A revisionist account of the Soviet Winter Offensive of 1941-1942. Through journals, memoirs, and wartime correspondence, Stahel takes us into the Wolf's Lair and reveals a German command at war with itself, as generals on the ground battle to maintain order and save their troops while Hitler's capricious directives become all the more irrational.
No man is better qualified to offer up such judgments than Mr. Stahel, whose work on the first six months or so of the Russian campaign dominates the field ... if the earlier volumes were written as conventional academic military history, this one has much more color and vivid detail and is written as a pacey narrative, with analytical 'glades' appearing now and then to allow the reader to stand back and assess the bigger picture.
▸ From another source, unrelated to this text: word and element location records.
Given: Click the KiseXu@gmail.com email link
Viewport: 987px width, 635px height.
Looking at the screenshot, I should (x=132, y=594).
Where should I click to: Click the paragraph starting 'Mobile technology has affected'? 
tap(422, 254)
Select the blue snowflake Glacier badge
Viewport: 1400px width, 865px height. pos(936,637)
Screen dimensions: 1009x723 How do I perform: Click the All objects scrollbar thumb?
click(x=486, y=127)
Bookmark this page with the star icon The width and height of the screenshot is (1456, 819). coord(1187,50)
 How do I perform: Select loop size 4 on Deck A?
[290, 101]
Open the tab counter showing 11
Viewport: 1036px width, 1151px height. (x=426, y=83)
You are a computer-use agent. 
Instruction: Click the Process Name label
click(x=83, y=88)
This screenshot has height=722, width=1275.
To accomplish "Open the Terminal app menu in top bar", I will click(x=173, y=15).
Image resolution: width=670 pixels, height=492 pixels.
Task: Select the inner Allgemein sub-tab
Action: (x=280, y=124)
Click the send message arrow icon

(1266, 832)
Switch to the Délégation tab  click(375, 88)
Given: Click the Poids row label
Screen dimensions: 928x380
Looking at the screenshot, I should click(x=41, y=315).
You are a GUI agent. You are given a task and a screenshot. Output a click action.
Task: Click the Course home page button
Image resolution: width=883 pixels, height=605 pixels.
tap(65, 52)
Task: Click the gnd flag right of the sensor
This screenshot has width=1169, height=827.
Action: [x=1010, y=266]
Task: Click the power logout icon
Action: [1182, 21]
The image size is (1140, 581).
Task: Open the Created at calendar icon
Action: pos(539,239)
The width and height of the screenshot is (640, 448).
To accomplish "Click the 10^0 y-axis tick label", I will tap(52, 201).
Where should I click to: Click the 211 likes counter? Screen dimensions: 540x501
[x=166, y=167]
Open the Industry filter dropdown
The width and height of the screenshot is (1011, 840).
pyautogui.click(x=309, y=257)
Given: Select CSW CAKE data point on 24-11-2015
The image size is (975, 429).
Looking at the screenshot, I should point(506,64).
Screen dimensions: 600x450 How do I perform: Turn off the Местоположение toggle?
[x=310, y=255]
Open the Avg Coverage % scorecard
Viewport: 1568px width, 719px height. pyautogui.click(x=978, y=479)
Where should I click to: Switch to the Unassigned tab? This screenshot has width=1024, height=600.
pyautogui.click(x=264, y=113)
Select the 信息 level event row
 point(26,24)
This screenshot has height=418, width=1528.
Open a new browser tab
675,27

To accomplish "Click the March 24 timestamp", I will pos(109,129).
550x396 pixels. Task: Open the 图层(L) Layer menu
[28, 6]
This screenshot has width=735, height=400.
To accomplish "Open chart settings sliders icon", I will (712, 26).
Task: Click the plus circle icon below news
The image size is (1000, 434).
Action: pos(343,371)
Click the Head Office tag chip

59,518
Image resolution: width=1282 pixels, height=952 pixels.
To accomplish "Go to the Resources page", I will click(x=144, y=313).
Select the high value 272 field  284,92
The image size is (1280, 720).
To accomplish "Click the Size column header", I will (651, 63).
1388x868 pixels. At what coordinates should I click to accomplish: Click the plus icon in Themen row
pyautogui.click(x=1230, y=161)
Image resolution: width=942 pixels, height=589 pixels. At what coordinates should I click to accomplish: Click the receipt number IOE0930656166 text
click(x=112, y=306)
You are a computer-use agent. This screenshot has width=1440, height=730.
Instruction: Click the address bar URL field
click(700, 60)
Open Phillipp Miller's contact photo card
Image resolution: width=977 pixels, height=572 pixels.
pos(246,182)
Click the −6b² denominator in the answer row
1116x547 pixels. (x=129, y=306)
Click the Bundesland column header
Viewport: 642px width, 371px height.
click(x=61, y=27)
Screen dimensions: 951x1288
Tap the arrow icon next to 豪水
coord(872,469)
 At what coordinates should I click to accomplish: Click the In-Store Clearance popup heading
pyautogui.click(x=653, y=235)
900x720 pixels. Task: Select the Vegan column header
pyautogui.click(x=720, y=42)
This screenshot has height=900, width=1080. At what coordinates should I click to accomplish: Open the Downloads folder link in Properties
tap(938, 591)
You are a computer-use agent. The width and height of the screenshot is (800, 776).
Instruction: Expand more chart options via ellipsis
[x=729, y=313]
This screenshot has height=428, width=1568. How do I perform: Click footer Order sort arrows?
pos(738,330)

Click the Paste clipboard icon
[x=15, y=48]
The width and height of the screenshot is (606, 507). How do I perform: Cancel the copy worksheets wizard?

The result is an engaging, fine-grained account of an epic struggle, one that restores contingency and perspective to a battle that has been mythologized for too long ... Mr. Stahel describes these days brilliantly, switching among various levels of command while reminding us of the experiences of the soldiers on the ground and the civilians caught up in the Nazi 'war of annihilation' ... Mr. Stahel’s argument is well-made and generally convincing but not compelling in every respect. The wider framing of the war is sometimes problematic. For example, far from underestimating America’s military potential, as Mr. Stahel claims, Hitler had long been in awe of it. Indeed, the U.S. was Hitler’s principal preoccupation during the first half of December 1941. There is also an inherent difficulty in judging Soviet performance without more use of Russian sources. (The vast majority of the author’s material is drawn from the German side.) Finally, it is hard to be sure whether Hitler’s stand-fast order was justified or not. His fear that even minor retreat might spark a rout was certainly widely shared by commanders at the time. But even if his readers do not follow Mr. Stahel all the way to every conclusion, they will surely be thankful to him for taking a fresh look at a crucial series of battles about which we wrongly thought we already knew everything there was to know.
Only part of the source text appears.